**Gestellte Aufgabe**
Übernimm wortgetreu einen Abschnitt aus der Forumsdiskussion über das piepsende Ladegerät: Beginne bei den Worten „doch, erstes anstecken->verwunderung“ und höre nach „ist es bedenklich?“ auf.

**Gezeigter Textauszug**
◇ ◇ ◇ ◇ ◇ ◇ ◇
# Tmobile Iphone Ladegerät Piept!



## Rurdo (4. Juli 2011)

*Tmobile Iphone Ladegerät Piept!*

hey leute,
da mein normales Ladegerät vom Iphone kaputt is, musste ich mir notgedrungen ein neues Kaufen.
da aber kein einziger laden eines hatte, musste ich wohl oder übel ein nachgemachtes nehmen... 15€ und die sache hat sich, dachte ich mir.
doch, erstes anstecken->verwunderung über einen sehr hohen, nervenden ton! schnell lokalisiert->der Stecker vom Ladegerät piepst...
was ist das ? ist es bedenklich?


----------



## Infin1ty (4. Juli 2011)

*AW: Tmobile Iphone Ladegerät Piept!*

So gut wie jedes Ladegerät piepst wenn es ohne Verbraucher in der Steckdose steckt. (Ja, auch das originale.)
Steck mal dein eiPhone an das Ladegerät und es wird aufhören. 
Daher: Wenn du dein Handy grad nicht lädst,
Ladegerät aus der Dose ziehen 

Wenn es fiept während das Handy lädt, könnte es kaputtsein, oder es fiept nur kurz.


----------



## Rurdo (4. Juli 2011)

*AW: Tmobile Iphone Ladegerät Piept!*

ne bei mir ises genau andersrum! wenns nur inner steckdose steckt, machts keinen mucks, sobald mein Iphone dranhängt ises ein durchgehendes piepsen!

EDIT: bei mir hat noch nie ein ladegerät gepiepst!
◇ ◇ ◇ ◇ ◇ ◇ ◇
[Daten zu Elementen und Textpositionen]
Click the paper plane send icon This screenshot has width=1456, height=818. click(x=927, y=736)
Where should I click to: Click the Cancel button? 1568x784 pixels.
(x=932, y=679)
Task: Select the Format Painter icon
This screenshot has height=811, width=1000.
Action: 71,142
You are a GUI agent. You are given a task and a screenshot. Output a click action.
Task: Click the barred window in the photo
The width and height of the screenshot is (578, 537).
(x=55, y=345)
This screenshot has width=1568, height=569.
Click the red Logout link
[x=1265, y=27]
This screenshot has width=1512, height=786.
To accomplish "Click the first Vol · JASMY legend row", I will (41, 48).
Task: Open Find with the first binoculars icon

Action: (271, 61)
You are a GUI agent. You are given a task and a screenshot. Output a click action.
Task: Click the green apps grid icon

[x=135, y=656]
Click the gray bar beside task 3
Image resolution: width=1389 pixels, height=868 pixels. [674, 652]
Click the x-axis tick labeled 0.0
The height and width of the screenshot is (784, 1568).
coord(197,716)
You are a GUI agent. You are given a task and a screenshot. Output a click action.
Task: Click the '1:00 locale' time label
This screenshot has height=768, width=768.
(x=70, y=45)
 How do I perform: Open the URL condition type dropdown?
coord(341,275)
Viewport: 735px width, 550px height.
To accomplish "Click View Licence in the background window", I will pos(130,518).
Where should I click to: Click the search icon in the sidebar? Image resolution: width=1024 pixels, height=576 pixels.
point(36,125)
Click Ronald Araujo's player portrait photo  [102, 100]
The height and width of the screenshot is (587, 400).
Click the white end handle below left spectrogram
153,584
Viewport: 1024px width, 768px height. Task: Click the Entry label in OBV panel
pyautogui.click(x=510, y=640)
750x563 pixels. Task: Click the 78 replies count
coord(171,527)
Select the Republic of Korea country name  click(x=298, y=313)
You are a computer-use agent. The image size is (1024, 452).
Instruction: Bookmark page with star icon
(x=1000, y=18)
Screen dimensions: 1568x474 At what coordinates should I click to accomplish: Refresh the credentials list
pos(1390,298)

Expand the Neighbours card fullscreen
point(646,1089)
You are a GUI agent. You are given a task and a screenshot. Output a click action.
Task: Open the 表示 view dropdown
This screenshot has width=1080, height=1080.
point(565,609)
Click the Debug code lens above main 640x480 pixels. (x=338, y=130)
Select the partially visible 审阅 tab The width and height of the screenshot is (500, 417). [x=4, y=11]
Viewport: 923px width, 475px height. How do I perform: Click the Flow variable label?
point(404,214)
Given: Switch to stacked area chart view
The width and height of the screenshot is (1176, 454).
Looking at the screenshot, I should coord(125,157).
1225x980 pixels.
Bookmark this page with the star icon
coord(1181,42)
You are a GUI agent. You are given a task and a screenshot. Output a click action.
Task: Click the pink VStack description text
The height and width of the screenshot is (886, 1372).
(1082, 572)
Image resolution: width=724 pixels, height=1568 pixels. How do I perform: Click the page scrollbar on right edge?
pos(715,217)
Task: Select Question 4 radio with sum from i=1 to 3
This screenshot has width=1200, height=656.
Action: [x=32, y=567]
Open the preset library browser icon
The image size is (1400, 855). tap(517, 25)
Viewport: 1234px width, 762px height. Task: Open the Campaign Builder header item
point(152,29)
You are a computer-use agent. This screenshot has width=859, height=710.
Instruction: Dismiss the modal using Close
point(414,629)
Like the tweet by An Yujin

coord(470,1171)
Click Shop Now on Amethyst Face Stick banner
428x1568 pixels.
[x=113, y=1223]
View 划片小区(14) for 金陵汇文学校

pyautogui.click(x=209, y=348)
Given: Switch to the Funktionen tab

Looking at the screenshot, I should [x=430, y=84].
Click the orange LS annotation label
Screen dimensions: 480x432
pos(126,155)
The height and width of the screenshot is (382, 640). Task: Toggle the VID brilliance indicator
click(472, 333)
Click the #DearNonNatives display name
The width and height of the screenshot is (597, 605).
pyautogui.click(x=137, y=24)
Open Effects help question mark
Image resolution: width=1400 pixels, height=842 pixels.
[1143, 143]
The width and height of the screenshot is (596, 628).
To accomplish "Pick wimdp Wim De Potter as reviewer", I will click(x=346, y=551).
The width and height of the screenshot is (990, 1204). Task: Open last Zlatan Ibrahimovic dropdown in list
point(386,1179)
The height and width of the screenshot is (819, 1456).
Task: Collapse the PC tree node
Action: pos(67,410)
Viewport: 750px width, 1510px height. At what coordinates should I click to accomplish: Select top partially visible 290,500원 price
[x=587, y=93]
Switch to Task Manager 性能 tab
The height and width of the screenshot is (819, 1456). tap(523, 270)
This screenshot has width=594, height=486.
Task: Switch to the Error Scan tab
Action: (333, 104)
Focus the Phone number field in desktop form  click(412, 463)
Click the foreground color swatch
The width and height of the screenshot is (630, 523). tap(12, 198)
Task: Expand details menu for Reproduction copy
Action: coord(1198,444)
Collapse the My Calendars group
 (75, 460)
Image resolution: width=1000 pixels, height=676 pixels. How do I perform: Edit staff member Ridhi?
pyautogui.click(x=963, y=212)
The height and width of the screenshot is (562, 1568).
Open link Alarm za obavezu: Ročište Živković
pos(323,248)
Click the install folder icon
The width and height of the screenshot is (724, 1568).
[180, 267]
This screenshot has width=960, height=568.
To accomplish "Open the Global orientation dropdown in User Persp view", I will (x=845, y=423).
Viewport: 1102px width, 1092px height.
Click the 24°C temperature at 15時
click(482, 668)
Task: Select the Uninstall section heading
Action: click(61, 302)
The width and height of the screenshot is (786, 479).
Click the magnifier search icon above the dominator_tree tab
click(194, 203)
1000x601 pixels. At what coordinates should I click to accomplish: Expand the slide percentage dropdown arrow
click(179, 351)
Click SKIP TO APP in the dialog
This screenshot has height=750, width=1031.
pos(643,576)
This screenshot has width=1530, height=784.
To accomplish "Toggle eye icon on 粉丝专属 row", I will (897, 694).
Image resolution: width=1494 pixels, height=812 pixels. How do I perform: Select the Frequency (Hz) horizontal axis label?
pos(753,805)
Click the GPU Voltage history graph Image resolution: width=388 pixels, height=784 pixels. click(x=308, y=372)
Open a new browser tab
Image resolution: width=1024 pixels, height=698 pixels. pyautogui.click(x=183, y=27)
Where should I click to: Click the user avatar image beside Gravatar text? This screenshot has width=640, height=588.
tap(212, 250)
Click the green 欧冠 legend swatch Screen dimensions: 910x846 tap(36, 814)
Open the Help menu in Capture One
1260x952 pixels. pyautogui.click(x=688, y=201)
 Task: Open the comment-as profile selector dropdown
◇ ◇ ◇ ◇ ◇ ◇ ◇
**Lösung**
doch, erstes anstecken->verwunderung über einen sehr hohen, nervenden ton! schnell lokalisiert->der Stecker vom Ladegerät piepst...
was ist das ? ist es bedenklich?